About the Immigrant News Coalition’s founding members
Documented is an independent, nonprofit newsroom dedicated to reporting with and for immigrant communities in New York City. By providing original, responsive reporting and actionable resource guides in English, Spanish, Chinese and Haitian Creole, Documented represents a radically different community-driven approach to journalism and information that impacts the everyday experiences of immigrants.
Conecta Arizona is an innovative nonprofit news organization that empowers Spanish-speaking communities in the Arizona-Sonora border region with accurate, accessible, and engaging news from a bicultural and bilingual perspective. Founded in 2020 during the COVID-19 pandemic, it began as a WhatsApp-based service to combat misinformation and continues to serve as a trusted source for community-centered reporting.
El Tímpano – Spanish for “eardrum”— informs, engages, and amplifies the voices of the Bay Area’s Latino and Mayan immigrants. Its strategies have been designed through deep listening and collaboration with the communities it serves. They include a Spanish-language SMS platform, Maya Mam-language video bulletins, disinformation defense workshops, community-powered accountability journalism, and extensive community partnerships.

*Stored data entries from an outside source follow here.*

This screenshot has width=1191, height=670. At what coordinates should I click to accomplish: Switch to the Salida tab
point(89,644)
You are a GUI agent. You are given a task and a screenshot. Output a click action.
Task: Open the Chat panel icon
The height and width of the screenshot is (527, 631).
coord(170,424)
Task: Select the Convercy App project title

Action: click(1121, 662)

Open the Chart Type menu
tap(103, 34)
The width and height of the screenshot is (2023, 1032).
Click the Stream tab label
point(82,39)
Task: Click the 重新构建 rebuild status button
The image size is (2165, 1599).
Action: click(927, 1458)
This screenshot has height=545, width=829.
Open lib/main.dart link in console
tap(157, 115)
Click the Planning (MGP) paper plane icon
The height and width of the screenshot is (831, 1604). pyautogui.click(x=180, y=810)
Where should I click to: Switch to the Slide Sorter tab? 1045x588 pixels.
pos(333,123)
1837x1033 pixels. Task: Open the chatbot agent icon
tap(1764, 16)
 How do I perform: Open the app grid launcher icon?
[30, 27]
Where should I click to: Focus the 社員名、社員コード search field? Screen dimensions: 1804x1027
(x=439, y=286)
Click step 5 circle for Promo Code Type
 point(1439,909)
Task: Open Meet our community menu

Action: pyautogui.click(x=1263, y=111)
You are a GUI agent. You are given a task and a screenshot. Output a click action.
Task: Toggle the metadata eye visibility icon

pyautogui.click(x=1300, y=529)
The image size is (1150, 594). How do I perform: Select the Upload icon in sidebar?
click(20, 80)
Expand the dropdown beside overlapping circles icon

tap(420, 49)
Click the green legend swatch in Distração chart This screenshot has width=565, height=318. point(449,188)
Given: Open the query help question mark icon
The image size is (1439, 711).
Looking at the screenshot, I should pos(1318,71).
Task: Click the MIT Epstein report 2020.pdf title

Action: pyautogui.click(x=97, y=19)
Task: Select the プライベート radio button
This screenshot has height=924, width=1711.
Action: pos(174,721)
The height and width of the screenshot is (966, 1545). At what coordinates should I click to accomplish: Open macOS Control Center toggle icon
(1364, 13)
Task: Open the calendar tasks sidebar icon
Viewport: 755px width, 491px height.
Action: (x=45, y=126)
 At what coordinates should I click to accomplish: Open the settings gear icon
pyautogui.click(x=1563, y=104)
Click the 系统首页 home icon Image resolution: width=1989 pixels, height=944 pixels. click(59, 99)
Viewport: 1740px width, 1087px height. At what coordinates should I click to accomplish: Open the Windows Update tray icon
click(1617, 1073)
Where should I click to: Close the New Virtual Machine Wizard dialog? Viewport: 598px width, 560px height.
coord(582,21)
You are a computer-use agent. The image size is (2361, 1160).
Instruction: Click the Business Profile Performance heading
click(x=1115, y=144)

Sahan Journal provides immigrants and communities of color with free, fair, and responsive journalism that shows everyone the way to a more equitable Minnesota. Founded in 2019, Sahan has grown from a startup into a 23-person newsroom that offers unique, community-centered coverage of topics like education, health, business and labor, climate, and public safety. Sahan has emerged as a nonprofit news leader for its innovative approaches to sustainable revenue and audience engagement — while fostering trust, belonging, accountability, and civic participation.
The Listening Post Collective helps grassroots information providers across the U.S. listen to their communities and develop responsive news products, especially in areas where traditional media does not meet the needs of the people it is intended to serve. LPC is part of the global organization Internews, which has brought these same strategies to communities in 100+ countries.